There was a time I was so sick I could barely get out of bed and as I lay there began to I contemplate whether my life was worth living at all and I wondered why I was I still alive. I had no love in my life, little friendship, and I was in, what felt like, total isolation.
I had become so exhausted, that death started to feel like a reality, like I might bump into him at the Starbucks counter and he'd introduce himself to me and tell me we'd be meeting up soon. I began to live in this fear of my pending death as if it were a reality.
Everywhere I turned, I saw death on the faces of others. I was on the verge of a breakdown or a serious mental crisis, but there was something inside of me that still had the strength to hope for happiness.
There was a voice that told me, living a fulfilling life was what I was meant for and I listened to it, because I literally could no longer not listen. This voice, this hope, was the only thing that was keeping me from death.
My battle with depression had been a long kept secret. Outwardly I was a successful business woman, with a top floor glassed in office suite overlooking the Puget sound, and flying all over the country.

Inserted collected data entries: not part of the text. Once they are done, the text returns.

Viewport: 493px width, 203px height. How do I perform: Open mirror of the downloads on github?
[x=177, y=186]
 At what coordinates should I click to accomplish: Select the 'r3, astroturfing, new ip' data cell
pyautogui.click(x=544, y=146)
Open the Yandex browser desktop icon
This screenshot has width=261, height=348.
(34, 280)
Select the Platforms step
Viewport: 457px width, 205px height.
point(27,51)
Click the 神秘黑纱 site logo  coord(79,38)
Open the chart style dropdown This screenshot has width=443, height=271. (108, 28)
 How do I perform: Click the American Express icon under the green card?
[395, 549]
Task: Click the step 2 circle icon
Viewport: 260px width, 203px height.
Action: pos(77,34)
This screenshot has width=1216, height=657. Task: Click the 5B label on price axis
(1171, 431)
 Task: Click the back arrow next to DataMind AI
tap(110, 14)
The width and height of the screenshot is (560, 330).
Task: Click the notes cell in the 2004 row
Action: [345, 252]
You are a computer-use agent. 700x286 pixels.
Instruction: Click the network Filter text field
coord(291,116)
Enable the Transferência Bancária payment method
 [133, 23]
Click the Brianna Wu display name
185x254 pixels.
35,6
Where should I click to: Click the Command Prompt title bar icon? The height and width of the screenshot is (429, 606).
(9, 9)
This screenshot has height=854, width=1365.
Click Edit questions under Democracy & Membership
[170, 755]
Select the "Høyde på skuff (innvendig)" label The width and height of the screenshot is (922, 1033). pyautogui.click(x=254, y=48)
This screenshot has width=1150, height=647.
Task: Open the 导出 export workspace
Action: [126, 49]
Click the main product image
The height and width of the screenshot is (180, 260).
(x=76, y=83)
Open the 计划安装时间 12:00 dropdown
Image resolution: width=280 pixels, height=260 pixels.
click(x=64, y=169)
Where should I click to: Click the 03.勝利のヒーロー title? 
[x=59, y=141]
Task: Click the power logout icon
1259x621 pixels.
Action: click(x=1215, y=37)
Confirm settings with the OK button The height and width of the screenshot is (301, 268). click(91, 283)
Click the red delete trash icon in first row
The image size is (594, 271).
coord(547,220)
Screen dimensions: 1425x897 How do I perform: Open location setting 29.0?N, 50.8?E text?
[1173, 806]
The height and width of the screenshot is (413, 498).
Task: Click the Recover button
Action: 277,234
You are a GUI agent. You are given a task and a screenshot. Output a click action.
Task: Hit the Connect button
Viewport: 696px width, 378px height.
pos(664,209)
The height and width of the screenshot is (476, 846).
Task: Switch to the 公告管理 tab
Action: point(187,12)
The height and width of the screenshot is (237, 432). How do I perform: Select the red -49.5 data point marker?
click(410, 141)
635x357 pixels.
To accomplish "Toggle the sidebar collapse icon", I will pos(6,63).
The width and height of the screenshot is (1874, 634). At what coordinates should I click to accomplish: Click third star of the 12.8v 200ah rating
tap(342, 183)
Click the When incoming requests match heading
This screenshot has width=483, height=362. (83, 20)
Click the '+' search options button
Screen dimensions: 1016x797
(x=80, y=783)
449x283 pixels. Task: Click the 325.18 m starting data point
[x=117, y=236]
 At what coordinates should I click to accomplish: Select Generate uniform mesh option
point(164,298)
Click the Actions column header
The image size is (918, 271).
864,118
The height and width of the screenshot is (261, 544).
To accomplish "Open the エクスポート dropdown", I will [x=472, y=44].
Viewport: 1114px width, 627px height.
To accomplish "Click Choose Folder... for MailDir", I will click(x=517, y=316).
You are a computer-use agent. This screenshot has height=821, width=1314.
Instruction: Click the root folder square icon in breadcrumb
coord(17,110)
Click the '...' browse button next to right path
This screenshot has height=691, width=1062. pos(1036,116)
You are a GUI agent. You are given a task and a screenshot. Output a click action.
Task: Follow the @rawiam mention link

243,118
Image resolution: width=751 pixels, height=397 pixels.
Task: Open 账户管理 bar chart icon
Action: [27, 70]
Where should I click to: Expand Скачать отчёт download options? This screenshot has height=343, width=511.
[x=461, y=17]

But I kept who I was on the inside and my private life completely separate from who I was in my outward expression in business and even to the majority of my family and friends.
The effort to keep who I truly was from the world would ultimately bring me to my knees. Isolated, ill, and desperately unfulfilled and unhappy. I was overworked and overwhelmed and contemplating death.
When I took off on my last trip to Ireland, I didn't know what to expect. I wasn't sure why spirit was calling me back to that place.
The message I received and the surety I discovered on my journey was unexpected and life changing. I felt at a visceral level, in my cells and my bones, a knowing and awareness that I am healed.
AND... I could see the WHY behind it all. The journey, the trials, the tribulations, the sickness, the doubt, and then the healing and the awareness, then the power and the strength, and the inspiration to create a life on purpose.
We are all here to live out our deepest desires and utilize our born talents, or why be here at all?
I understand at a deep level the importance of why we are all here NOW and why it is so important to become fully realized at this time. We did not come here to live a lesser life. You came here to be the brilliant unique radiant being, that you and you alone, have the capacity to be and this is not only in service to your own happiness but in service to the entire world.
Who will dream that dream? And who will make it real? Is it you?
I know in all honesty that dreams can become a reality and you can be one of those people making an impact on the world. I also know that it does take time and investment and total commitment to go deep, and you must recommit to yourself along the way. I would certainly not recommend doing it alone.
Once I began living life on my own terms, I rowed a boat in the arctic circle, I climbed a mountain in Ireland, I had a love affair in Paris, I co-authored an International bestselling spirituality book.
I occasionally write bad poetry, and I still consider myself an artist.
All because I believed it was possible.
I know who I am at a deep level. And that has made all the difference in the world.